Sunday, March 24, 2013

Zero Dark Thirty

This is the last Oscar-bait movie I had to see this year making it four in total after Argo, Django and Lincoln. It was 2010 when first last elected to see 4 Oscar nominated movies but this is the first time since that I enjoyed all four.

I had very mixed feelings about this particular movie being made as I felt that not enough time had passed since May 1st 2011 and there were certain aspects of the movie which are not only false but could certainly be detrimental to counter-terrorism efforts. As for reviewing the movie itself, it provided an additional conflict as I was ████ ██████ ███████ ███████ ████ ███████ █████ ██ ██████ ███████ █████ ████ and because of that I suspect that some of this review will need to be redacted.

Kathryn Bigelow directed the somewhat silly Point Break and the intense K-19: The Widowmaker before her fame was cemented in 2010 when her movie about a U.S. Army E.O.D. team during the Iraq War, The Hurt Locker, earned 6 Academy Awards including Best Picture, Best Director and Best Screenplay thanks to Mark Boal.
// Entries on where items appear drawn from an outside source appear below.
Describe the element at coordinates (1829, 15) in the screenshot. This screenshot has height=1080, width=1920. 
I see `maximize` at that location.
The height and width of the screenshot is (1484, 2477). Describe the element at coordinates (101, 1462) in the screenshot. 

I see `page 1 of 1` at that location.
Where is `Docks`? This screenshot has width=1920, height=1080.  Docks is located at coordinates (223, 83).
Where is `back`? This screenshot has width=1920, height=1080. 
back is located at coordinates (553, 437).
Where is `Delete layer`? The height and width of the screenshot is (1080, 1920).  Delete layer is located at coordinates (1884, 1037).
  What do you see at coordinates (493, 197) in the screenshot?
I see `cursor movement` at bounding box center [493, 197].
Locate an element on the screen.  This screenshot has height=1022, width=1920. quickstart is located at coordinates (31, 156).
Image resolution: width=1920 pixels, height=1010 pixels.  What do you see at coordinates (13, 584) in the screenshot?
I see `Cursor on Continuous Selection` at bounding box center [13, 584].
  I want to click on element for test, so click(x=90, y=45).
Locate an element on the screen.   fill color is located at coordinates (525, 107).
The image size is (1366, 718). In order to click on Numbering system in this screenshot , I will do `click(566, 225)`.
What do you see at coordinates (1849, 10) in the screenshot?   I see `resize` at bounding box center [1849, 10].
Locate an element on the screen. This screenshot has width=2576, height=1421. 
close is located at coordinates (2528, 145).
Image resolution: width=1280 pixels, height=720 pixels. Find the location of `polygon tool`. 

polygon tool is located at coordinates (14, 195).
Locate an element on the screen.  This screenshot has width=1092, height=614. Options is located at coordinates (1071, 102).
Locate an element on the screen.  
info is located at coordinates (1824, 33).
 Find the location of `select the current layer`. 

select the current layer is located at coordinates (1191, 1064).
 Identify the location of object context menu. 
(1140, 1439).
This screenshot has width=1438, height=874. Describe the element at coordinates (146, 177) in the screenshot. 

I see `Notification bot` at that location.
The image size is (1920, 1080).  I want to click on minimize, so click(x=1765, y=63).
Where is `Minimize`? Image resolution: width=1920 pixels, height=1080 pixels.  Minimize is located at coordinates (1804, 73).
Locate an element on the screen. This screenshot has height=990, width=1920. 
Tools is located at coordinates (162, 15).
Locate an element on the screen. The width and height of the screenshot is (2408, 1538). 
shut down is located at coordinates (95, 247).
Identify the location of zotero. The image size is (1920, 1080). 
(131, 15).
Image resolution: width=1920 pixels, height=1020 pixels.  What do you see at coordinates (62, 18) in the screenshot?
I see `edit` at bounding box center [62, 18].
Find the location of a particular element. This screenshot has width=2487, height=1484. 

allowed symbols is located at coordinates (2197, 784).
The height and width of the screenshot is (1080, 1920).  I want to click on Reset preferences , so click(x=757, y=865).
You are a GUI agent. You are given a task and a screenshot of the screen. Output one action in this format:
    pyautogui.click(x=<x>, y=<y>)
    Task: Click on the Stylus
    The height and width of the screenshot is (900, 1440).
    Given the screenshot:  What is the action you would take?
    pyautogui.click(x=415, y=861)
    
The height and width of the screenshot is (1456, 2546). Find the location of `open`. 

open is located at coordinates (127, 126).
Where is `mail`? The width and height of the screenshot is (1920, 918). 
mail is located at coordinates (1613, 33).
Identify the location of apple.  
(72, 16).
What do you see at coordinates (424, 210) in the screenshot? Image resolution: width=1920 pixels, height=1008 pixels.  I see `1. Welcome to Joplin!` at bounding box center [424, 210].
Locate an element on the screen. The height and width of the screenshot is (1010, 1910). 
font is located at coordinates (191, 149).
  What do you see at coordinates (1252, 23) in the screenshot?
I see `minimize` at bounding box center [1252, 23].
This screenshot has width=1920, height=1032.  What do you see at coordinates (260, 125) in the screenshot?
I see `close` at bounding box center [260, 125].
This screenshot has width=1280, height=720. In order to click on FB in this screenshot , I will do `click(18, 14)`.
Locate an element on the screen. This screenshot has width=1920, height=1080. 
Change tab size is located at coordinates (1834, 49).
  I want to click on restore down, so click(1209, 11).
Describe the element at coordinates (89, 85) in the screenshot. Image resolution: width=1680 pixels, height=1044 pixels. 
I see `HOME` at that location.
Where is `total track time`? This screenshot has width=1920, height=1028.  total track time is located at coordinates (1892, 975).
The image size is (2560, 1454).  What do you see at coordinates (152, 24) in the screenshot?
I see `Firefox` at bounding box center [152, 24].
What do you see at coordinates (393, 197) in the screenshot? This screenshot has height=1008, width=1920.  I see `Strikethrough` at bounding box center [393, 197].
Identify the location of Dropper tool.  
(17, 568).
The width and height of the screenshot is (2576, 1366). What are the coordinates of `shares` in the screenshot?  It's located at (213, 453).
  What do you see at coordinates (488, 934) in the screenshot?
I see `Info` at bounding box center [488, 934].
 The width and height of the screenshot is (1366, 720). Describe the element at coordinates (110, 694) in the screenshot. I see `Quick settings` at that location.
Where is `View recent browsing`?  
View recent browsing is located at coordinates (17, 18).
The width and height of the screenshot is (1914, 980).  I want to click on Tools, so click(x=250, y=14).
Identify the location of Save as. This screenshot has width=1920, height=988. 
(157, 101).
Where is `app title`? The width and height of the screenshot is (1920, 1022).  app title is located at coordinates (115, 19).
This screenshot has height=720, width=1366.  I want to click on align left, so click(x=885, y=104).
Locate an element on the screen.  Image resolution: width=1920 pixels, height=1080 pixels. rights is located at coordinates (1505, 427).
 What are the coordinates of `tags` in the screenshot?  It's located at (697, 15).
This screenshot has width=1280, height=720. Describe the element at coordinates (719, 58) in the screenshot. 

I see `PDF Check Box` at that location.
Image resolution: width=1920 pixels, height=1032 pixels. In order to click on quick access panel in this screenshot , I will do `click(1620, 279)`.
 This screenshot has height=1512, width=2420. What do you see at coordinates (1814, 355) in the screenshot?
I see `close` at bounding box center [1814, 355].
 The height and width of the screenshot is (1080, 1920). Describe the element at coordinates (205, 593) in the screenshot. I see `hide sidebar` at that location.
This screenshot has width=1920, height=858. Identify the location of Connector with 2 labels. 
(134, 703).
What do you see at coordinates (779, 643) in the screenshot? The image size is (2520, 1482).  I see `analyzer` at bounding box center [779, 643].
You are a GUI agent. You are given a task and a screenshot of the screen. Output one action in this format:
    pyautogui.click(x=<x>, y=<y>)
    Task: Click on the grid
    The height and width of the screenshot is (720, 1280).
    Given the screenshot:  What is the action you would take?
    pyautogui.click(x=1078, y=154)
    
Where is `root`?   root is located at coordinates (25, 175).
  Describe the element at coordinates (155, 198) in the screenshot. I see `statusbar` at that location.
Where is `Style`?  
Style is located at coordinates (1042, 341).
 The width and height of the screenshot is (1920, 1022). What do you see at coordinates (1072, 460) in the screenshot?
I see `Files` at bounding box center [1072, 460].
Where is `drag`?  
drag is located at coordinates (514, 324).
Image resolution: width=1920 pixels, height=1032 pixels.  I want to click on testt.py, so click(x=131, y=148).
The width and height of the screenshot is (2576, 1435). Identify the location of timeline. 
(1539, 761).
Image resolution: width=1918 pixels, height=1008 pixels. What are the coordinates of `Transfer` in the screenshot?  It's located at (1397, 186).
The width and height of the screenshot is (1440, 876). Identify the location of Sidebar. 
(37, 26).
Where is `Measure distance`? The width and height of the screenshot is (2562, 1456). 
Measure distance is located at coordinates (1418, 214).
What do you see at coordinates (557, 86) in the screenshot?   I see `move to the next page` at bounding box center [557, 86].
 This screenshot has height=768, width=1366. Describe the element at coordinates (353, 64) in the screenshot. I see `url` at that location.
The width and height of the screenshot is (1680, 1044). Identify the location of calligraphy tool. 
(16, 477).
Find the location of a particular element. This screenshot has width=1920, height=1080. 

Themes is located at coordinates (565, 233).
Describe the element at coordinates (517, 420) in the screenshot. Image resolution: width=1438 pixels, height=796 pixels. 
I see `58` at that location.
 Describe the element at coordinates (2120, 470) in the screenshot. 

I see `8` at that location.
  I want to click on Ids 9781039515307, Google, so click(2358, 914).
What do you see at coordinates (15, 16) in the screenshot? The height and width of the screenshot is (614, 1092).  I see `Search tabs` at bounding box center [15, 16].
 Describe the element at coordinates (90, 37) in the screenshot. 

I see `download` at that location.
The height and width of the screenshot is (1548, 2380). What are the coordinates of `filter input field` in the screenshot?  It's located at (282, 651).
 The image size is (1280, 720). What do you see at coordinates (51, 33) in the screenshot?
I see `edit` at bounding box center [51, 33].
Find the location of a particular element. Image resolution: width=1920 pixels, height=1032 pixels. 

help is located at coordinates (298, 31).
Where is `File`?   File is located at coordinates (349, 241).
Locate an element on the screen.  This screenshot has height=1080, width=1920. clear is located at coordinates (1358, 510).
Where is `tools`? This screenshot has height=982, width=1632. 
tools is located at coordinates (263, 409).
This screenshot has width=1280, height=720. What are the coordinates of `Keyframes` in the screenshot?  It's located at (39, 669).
Therefore when Boal and Bigelow announced a team up and that they were creating a movie about the hunt for Osama Bin Laden and the Battle of Tora Bora. I was personally thrilled because in Dec '01 I was the commander of  ████ ██ ████ ███████ ███████ ████ ███████ █████ ██ ██████ ███████ █████ ████ and it would be "fun" to have seen me being played on screen by Liev Schreiber or someone.

However just as they were about to start filming when Bin Laden was killed and they felt that the  movie they had planned would no longer be viable, so they scrapped the whole thing and created Zero Dark Thirty - the story of the intelligence operation which began tracking Bin Laden to his Pakistani hideout in Abbatobad and the raid which which ended the life of the world's most wanted man.


Bigelow created Maya, a young CIA officer whose single-minded determination for the capture/killing of Bin Laden drove her to success. Despite it being wonderful drama, redheaded actress Jessica Chastain being easy on the eye and the obvious fabrications that a director without military public affairs support had to create I felt that her choices differed too much from the reality of  ██████ ████ ███████ █████ ██ ██████ ███████ █████ █████ ████ ████ ███████ █████ ██ ██████ ██ ██████ █  ████████ █████████ ██ ████ ██████ █ █ █████ █████ █████████ ████ ███████ █████ █ █ ██████ ██████████ █████████ █ █ ███████ █████ ███████ ███████ █████ ███ and this made it difficult for me to accept on screen.

There was a bottom-heavy "action-imbalance" to the movie as a result of Bigelow's choices or Boal's writing which made it a difficult movie to watch. The first 75% of the movie was dedicated to Maya's hunting, tracking and sifting through intelligence reports. This is how intelligence work is done in reality of course but take it from me, the "action-imbalance" is 97% against the 3% where we take them out with a drone or strike team. But this is a movie and civilians don't want to see this, they want their action. We should have had Abattobad confirmed at most 45mins in, then the planning and an obligatory training montage for the SEALs before the actual raid, which I'll concede was filmed brilliantly.

It's a shame that she couldn't include ██████ █████ ██ ██████ ███████ █████ █████████ ████ ███████ █████ ██ ██████ ███████ █████ █████████ ████ ███████ █████ ██ ██████ █████ because that would have been great to see on screen but I doubt anyone knows about it yet.

Final Verdict: A wonderfully directed and technically competent movie but enshewed the drama of the true reality which would have made it truly great.